Segment Start: Data to process
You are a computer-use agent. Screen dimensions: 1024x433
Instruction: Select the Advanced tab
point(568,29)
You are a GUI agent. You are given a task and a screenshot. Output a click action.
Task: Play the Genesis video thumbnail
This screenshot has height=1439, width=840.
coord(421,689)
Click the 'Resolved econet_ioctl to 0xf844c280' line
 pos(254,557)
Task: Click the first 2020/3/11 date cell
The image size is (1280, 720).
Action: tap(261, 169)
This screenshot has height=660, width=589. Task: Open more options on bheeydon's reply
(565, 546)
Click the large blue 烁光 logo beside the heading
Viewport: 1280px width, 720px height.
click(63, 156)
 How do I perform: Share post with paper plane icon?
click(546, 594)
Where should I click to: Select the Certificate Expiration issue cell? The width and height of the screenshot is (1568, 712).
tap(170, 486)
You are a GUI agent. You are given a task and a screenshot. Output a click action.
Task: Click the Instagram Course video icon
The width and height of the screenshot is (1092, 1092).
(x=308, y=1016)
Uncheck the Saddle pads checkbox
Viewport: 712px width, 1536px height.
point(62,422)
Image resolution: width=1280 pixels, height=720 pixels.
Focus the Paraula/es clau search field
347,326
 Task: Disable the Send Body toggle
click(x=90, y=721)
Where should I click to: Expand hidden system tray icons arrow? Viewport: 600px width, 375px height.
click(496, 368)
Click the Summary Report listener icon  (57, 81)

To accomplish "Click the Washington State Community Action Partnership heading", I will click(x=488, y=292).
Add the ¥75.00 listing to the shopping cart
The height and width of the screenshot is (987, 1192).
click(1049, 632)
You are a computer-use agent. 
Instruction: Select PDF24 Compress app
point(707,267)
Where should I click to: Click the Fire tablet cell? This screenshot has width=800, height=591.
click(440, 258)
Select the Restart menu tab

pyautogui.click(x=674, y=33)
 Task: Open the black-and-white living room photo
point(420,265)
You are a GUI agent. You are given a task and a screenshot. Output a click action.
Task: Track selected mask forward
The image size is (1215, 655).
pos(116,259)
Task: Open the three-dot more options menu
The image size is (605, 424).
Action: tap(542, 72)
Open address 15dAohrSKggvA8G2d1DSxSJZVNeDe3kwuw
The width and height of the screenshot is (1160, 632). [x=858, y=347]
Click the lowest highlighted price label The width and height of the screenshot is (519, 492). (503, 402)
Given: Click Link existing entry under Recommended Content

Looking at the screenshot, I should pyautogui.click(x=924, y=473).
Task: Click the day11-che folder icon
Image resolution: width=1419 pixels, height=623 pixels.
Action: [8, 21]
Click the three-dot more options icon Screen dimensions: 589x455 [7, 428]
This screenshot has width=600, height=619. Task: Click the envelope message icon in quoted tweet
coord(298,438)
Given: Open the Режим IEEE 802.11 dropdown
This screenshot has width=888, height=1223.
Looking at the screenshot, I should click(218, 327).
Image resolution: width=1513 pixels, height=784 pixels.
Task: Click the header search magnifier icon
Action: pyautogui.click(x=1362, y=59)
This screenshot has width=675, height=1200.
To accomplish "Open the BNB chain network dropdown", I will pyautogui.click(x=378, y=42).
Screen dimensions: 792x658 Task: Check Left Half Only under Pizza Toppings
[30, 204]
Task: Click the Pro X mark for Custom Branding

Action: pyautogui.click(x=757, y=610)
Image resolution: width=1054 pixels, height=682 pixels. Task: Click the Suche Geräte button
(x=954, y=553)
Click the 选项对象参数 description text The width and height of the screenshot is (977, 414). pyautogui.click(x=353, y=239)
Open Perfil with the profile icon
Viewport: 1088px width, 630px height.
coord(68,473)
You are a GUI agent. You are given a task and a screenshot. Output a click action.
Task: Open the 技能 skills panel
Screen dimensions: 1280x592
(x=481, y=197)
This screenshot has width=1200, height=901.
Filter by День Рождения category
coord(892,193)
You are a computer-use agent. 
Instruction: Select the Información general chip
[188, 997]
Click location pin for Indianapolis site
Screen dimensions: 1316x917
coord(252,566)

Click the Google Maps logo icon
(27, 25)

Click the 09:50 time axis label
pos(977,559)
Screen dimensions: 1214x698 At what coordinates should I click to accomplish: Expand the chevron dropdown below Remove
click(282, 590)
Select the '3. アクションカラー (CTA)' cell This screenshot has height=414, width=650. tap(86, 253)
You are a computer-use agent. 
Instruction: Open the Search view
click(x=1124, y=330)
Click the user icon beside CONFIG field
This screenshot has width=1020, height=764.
Segment End: Data to process
Problem to work on
Collect every line with the string "will" from the records, and copy each.

Response area
To accomplish "Click the Washington State Community Action Partnership heading", I will click(x=488, y=292).
To accomplish "Open the BNB chain network dropdown", I will pyautogui.click(x=378, y=42).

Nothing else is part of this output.